En 2010, Yinchengshuo Zhang prend la décision qui va orienter le reste de sa vie : il quitte la Chine et part s’établir en France.
Pourquoi la France ?
Deux hommes l’y ont conduit, explique-t-il : Deng Xiaoping et Jules Verne.
Il change alors son prénom, modifie sa coiffure, adapte son style vestimentaire et apprend notre langue.
Yinchengshuo devient alors Adrien, un outsider naviguant dans l’entre-deux de deux cultures, attaché à l’une comme à l’autre, sans appartenir pour autant à aucune d’elles.
Comme il se plaît à le raconter, il parle aujourd’hui quatre langues (le chinois, le sichuanais – son dialecte natal -, le français et l’anglais), mais toutes avec un accent, y compris sa langue maternelle.

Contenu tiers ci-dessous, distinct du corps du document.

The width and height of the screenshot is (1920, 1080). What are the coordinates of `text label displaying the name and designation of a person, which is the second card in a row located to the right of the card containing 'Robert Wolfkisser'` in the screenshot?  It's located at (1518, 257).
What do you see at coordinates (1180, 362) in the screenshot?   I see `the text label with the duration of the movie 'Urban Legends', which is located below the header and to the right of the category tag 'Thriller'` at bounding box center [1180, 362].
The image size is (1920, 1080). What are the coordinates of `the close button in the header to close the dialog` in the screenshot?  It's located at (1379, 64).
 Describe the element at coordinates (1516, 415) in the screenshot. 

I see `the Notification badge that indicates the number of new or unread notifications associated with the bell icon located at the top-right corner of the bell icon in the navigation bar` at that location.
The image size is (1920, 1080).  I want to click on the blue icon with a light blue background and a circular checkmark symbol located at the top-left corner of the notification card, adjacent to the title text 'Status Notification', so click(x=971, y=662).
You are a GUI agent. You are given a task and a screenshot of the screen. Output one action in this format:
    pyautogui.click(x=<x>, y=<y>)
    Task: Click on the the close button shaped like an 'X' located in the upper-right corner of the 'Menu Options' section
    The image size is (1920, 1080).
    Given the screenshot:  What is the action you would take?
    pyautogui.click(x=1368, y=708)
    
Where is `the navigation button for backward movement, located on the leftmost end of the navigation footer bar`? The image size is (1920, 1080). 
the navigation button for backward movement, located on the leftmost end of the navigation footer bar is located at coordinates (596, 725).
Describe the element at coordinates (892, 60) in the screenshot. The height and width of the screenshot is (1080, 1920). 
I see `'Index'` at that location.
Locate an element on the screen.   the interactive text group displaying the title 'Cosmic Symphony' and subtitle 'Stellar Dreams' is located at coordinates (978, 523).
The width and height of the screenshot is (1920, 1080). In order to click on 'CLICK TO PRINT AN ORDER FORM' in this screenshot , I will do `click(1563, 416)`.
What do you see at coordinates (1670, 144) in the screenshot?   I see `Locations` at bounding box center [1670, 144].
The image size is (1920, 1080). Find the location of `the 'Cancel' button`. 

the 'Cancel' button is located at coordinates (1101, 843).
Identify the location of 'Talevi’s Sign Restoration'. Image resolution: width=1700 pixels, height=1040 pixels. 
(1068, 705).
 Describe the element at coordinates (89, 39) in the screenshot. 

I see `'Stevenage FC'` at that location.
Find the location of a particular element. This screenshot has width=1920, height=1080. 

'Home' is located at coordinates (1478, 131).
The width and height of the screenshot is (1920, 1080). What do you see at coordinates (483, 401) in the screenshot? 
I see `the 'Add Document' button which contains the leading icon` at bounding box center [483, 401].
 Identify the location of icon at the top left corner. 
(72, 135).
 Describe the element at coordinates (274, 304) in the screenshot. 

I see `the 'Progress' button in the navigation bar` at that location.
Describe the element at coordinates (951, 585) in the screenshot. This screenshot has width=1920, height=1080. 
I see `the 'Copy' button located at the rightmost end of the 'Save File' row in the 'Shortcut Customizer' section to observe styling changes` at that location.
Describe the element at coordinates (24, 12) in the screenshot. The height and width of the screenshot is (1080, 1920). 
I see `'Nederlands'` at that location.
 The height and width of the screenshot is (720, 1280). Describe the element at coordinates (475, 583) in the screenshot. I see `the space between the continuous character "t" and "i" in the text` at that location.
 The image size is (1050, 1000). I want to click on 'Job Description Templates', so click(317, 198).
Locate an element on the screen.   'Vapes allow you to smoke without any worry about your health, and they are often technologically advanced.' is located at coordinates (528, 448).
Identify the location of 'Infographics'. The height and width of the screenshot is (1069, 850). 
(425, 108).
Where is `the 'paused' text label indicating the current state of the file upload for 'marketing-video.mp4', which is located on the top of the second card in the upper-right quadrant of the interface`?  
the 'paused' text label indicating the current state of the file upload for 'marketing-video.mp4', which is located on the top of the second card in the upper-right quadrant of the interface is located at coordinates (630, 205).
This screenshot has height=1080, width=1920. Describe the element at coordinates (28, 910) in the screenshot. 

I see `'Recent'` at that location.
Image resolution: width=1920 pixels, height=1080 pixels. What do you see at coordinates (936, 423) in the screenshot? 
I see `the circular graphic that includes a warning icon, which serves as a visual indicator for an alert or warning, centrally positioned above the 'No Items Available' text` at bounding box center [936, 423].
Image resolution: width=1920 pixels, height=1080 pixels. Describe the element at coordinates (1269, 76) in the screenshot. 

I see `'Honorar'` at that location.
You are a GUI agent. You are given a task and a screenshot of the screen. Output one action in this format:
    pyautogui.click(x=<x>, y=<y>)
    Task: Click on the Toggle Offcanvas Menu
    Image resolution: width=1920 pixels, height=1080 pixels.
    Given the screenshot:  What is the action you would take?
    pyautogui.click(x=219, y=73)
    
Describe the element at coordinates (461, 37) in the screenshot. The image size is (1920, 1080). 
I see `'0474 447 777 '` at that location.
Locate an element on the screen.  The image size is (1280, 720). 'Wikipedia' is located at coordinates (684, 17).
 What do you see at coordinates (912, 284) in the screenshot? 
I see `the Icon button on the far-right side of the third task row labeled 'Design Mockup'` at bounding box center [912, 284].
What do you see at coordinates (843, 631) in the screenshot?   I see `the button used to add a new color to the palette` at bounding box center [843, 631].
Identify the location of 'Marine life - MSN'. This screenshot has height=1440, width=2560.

D’abord perdu dans ce no man’s land identitaire et culturel, Adrien Zhang va peu à peu y puiser sa force, sa densité et son originalité créatrice. Il va mener ainsi une carrière brillante : d’abord manager commercial pour les hôtels de luxe Marriott en France, il devient directeur de la stratégie média chez Publicis, avant de fonder sa propre société Wooyart, spécialisée dans l’accompagnement des entreprises française désireuses de s’implanter et se développer en Chine – toujours dans l’entre-deux.
Surtout, Adrien Zhang va se forger sur ces terrae incognitae une nouvelle identité, libre de toute appartenance, de tout jugement et de tout cloisonnement : celle d’un observateur, d’un étranger qui scrute le monde, non pas du point de vue de sa propre culture, mais avec le regard de celui qui les embrasse toutes parce qu’aucune ne lui appartient vraiment.
Son travail photographique se fait l’écho de son parcours de vie : il s’insinue dans les interstices de la ville et de la vie pour surprendre, saisir et nous donner à voir les multiples bigarrures de notre société, avec le regard singulier de celui qui est à la fois partout et nulle part chez lui. Le regard d’un outsider né.
L’exposition d’une trentaine de photographies d’Adrien Zhang sera organisée en janvier-février 2025 à l’espace culturel Robert-Doisneau, à Meudon.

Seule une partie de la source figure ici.